MATERIAL SHOWN:
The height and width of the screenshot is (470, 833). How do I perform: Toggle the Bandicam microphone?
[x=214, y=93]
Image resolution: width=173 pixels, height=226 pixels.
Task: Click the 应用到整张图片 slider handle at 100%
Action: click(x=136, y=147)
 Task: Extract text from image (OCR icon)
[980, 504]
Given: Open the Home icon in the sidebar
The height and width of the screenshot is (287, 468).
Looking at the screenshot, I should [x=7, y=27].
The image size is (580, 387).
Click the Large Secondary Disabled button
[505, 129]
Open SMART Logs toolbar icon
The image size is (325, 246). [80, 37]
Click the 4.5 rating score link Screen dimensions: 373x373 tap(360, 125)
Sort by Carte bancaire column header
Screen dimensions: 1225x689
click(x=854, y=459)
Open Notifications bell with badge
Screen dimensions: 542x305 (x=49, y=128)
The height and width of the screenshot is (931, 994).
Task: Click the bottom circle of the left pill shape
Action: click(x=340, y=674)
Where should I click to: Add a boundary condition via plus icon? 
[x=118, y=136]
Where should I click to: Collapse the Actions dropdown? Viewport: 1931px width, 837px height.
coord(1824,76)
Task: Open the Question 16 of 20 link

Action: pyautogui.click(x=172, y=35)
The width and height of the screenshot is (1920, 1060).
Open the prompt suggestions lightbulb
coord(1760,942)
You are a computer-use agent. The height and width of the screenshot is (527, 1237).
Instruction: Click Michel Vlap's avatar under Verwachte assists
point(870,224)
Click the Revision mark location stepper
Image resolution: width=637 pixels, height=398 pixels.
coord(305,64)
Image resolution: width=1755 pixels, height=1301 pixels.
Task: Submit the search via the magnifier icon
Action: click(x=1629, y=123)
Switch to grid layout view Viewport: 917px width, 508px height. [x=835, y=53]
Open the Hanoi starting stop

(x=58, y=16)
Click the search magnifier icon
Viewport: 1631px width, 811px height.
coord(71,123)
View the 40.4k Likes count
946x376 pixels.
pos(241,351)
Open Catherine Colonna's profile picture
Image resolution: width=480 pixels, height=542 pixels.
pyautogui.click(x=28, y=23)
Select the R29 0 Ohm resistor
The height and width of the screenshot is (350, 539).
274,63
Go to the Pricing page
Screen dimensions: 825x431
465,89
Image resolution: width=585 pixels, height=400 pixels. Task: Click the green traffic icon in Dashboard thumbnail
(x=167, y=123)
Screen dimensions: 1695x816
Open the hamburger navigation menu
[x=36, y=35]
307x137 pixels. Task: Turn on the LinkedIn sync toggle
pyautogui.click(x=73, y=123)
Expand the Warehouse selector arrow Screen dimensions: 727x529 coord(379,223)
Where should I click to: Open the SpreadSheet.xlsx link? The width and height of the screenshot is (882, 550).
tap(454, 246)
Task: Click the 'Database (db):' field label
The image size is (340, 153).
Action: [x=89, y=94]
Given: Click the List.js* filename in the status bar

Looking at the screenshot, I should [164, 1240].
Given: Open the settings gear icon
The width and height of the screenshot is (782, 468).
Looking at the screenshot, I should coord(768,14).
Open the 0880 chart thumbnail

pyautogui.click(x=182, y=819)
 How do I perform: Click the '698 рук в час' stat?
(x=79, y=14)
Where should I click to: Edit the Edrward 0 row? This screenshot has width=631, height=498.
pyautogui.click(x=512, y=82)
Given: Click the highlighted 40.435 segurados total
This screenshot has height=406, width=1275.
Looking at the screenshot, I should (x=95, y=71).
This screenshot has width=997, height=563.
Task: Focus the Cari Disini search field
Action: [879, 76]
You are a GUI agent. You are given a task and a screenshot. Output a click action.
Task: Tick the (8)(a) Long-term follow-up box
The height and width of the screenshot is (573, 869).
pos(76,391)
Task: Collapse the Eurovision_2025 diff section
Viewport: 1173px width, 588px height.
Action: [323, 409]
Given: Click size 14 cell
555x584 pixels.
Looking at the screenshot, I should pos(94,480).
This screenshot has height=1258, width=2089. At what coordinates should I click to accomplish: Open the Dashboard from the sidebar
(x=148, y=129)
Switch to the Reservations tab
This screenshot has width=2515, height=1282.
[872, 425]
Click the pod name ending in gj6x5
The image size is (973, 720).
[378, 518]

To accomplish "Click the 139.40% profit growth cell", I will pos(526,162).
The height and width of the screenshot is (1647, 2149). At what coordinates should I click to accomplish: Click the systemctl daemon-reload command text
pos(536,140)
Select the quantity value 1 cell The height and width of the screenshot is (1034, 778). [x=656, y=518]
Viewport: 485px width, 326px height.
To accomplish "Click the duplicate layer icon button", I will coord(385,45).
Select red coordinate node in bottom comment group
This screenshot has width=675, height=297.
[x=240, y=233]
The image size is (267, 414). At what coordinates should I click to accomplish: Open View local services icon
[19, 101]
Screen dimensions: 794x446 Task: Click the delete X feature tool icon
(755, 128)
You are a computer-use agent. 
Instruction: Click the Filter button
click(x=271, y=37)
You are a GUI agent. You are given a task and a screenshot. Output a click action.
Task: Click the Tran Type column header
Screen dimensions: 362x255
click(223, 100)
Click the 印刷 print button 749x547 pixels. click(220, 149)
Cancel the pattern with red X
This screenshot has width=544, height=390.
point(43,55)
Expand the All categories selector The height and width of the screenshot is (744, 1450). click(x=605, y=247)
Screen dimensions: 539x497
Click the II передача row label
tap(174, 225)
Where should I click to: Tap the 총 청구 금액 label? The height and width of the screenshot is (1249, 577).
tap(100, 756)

PROBLEM TO WORK ON: Output the lines above as a Markdown table with two columns, Row and Line, numbering each row and leaving out blank lines.

FINAL RESULT:
| Row | Line |
|---|---|
| 1 | The height and width of the screenshot is (470, 833). How do I perform: Toggle the Bandicam microphone? |
| 2 | [x=214, y=93] |
| 3 | Image resolution: width=173 pixels, height=226 pixels. |
| 4 | Task: Click the 应用到整张图片 slider handle at 100% |
| 5 | Action: click(x=136, y=147) |
| 6 |  Task: Extract text from image (OCR icon) |
| 7 | [980, 504] |
| 8 | Given: Open the Home icon in the sidebar |
| 9 | The height and width of the screenshot is (287, 468). |
| 10 | Looking at the screenshot, I should [x=7, y=27]. |
| 11 | The image size is (580, 387). |
| 12 | Click the Large Secondary Disabled button |
| 13 | [505, 129] |
| 14 | Open SMART Logs toolbar icon |
| 15 | The image size is (325, 246). [80, 37] |
| 16 | Click the 4.5 rating score link Screen dimensions: 373x373 tap(360, 125) |
| 17 | Sort by Carte bancaire column header |
| 18 | Screen dimensions: 1225x689 |
| 19 | click(x=854, y=459) |
| 20 | Open Notifications bell with badge |
| 21 | Screen dimensions: 542x305 (x=49, y=128) |
| 22 | The height and width of the screenshot is (931, 994). |
| 23 | Task: Click the bottom circle of the left pill shape |
| 24 | Action: click(x=340, y=674) |
| 25 | Where should I click to: Add a boundary condition via plus icon?  |
| 26 | [x=118, y=136] |
| 27 | Where should I click to: Collapse the Actions dropdown? Viewport: 1931px width, 837px height. |
| 28 | coord(1824,76) |
| 29 | Task: Open the Question 16 of 20 link |
| 30 | Action: pyautogui.click(x=172, y=35) |
| 31 | The width and height of the screenshot is (1920, 1060). |
| 32 | Open the prompt suggestions lightbulb |
| 33 | coord(1760,942) |
| 34 | You are a computer-use agent. The height and width of the screenshot is (527, 1237). |
| 35 | Instruction: Click Michel Vlap's avatar under Verwachte assists |
| 36 | point(870,224) |
| 37 | Click the Revision mark location stepper |
| 38 | Image resolution: width=637 pixels, height=398 pixels. |
| 39 | coord(305,64) |
| 40 | Image resolution: width=1755 pixels, height=1301 pixels. |
| 41 | Task: Submit the search via the magnifier icon |
| 42 | Action: click(x=1629, y=123) |
| 43 | Switch to grid layout view Viewport: 917px width, 508px height. [x=835, y=53] |
| 44 | Open the Hanoi starting stop |
| 45 | (x=58, y=16) |
| 46 | Click the search magnifier icon |
| 47 | Viewport: 1631px width, 811px height. |
| 48 | coord(71,123) |
| 49 | View the 40.4k Likes count |
| 50 | 946x376 pixels. |
| 51 | pos(241,351) |
| 52 | Open Catherine Colonna's profile picture |
| 53 | Image resolution: width=480 pixels, height=542 pixels. |
| 54 | pyautogui.click(x=28, y=23) |
| 55 | Select the R29 0 Ohm resistor |
| 56 | The height and width of the screenshot is (350, 539). |
| 57 | 274,63 |
| 58 | Go to the Pricing page |
| 59 | Screen dimensions: 825x431 |
| 60 | 465,89 |
| 61 | Image resolution: width=585 pixels, height=400 pixels. Task: Click the green traffic icon in Dashboard thumbnail |
| 62 | (x=167, y=123) |
| 63 | Screen dimensions: 1695x816 |
| 64 | Open the hamburger navigation menu |
| 65 | [x=36, y=35] |
| 66 | 307x137 pixels. Task: Turn on the LinkedIn sync toggle |
| 67 | pyautogui.click(x=73, y=123) |
| 68 | Expand the Warehouse selector arrow Screen dimensions: 727x529 coord(379,223) |
| 69 | Where should I click to: Open the SpreadSheet.xlsx link? The width and height of the screenshot is (882, 550). |
| 70 | tap(454, 246) |
| 71 | Task: Click the 'Database (db):' field label |
| 72 | The image size is (340, 153). |
| 73 | Action: [x=89, y=94] |
| 74 | Given: Click the List.js* filename in the status bar |
| 75 | Looking at the screenshot, I should [164, 1240]. |
| 76 | Given: Open the settings gear icon |
| 77 | The width and height of the screenshot is (782, 468). |
| 78 | Looking at the screenshot, I should coord(768,14). |
| 79 | Open the 0880 chart thumbnail |
| 80 | pyautogui.click(x=182, y=819) |
| 81 |  How do I perform: Click the '698 рук в час' stat? |
| 82 | (x=79, y=14) |
| 83 | Where should I click to: Edit the Edrward 0 row? This screenshot has width=631, height=498. |
| 84 | pyautogui.click(x=512, y=82) |
| 85 | Given: Click the highlighted 40.435 segurados total |
| 86 | This screenshot has height=406, width=1275. |
| 87 | Looking at the screenshot, I should (x=95, y=71). |
| 88 | This screenshot has width=997, height=563. |
| 89 | Task: Focus the Cari Disini search field |
| 90 | Action: [879, 76] |
| 91 | You are a GUI agent. You are given a task and a screenshot. Output a click action. |
| 92 | Task: Tick the (8)(a) Long-term follow-up box |
| 93 | The height and width of the screenshot is (573, 869). |
| 94 | pos(76,391) |
| 95 | Task: Collapse the Eurovision_2025 diff section |
| 96 | Viewport: 1173px width, 588px height. |
| 97 | Action: [323, 409] |
| 98 | Given: Click size 14 cell |
| 99 | 555x584 pixels. |
| 100 | Looking at the screenshot, I should pos(94,480). |
| 101 | This screenshot has height=1258, width=2089. At what coordinates should I click to accomplish: Open the Dashboard from the sidebar |
| 102 | (x=148, y=129) |
| 103 | Switch to the Reservations tab |
| 104 | This screenshot has width=2515, height=1282. |
| 105 | [872, 425] |
| 106 | Click the pod name ending in gj6x5 |
| 107 | The image size is (973, 720). |
| 108 | [378, 518] |
| 109 | To accomplish "Click the 139.40% profit growth cell", I will pos(526,162). |
| 110 | The height and width of the screenshot is (1647, 2149). At what coordinates should I click to accomplish: Click the systemctl daemon-reload command text |
| 111 | pos(536,140) |
| 112 | Select the quantity value 1 cell The height and width of the screenshot is (1034, 778). [x=656, y=518] |
| 113 | Viewport: 485px width, 326px height. |
| 114 | To accomplish "Click the duplicate layer icon button", I will coord(385,45). |
| 115 | Select red coordinate node in bottom comment group |
| 116 | This screenshot has width=675, height=297. |
| 117 | [x=240, y=233] |
| 118 | The image size is (267, 414). At what coordinates should I click to accomplish: Open View local services icon |
| 119 | [19, 101] |
| 120 | Screen dimensions: 794x446 Task: Click the delete X feature tool icon |
| 121 | (755, 128) |
| 122 | You are a computer-use agent.  |
| 123 | Instruction: Click the Filter button |
| 124 | click(x=271, y=37) |
| 125 | You are a GUI agent. You are given a task and a screenshot. Output a click action. |
| 126 | Task: Click the Tran Type column header |
| 127 | Screen dimensions: 362x255 |
| 128 | click(223, 100) |
| 129 | Click the 印刷 print button 749x547 pixels. click(220, 149) |
| 130 | Cancel the pattern with red X |
| 131 | This screenshot has width=544, height=390. |
| 132 | point(43,55) |
| 133 | Expand the All categories selector The height and width of the screenshot is (744, 1450). click(x=605, y=247) |
| 134 | Screen dimensions: 539x497 |
| 135 | Click the II передача row label |
| 136 | tap(174, 225) |
| 137 | Where should I click to: Tap the 총 청구 금액 label? The height and width of the screenshot is (1249, 577). |
| 138 | tap(100, 756) |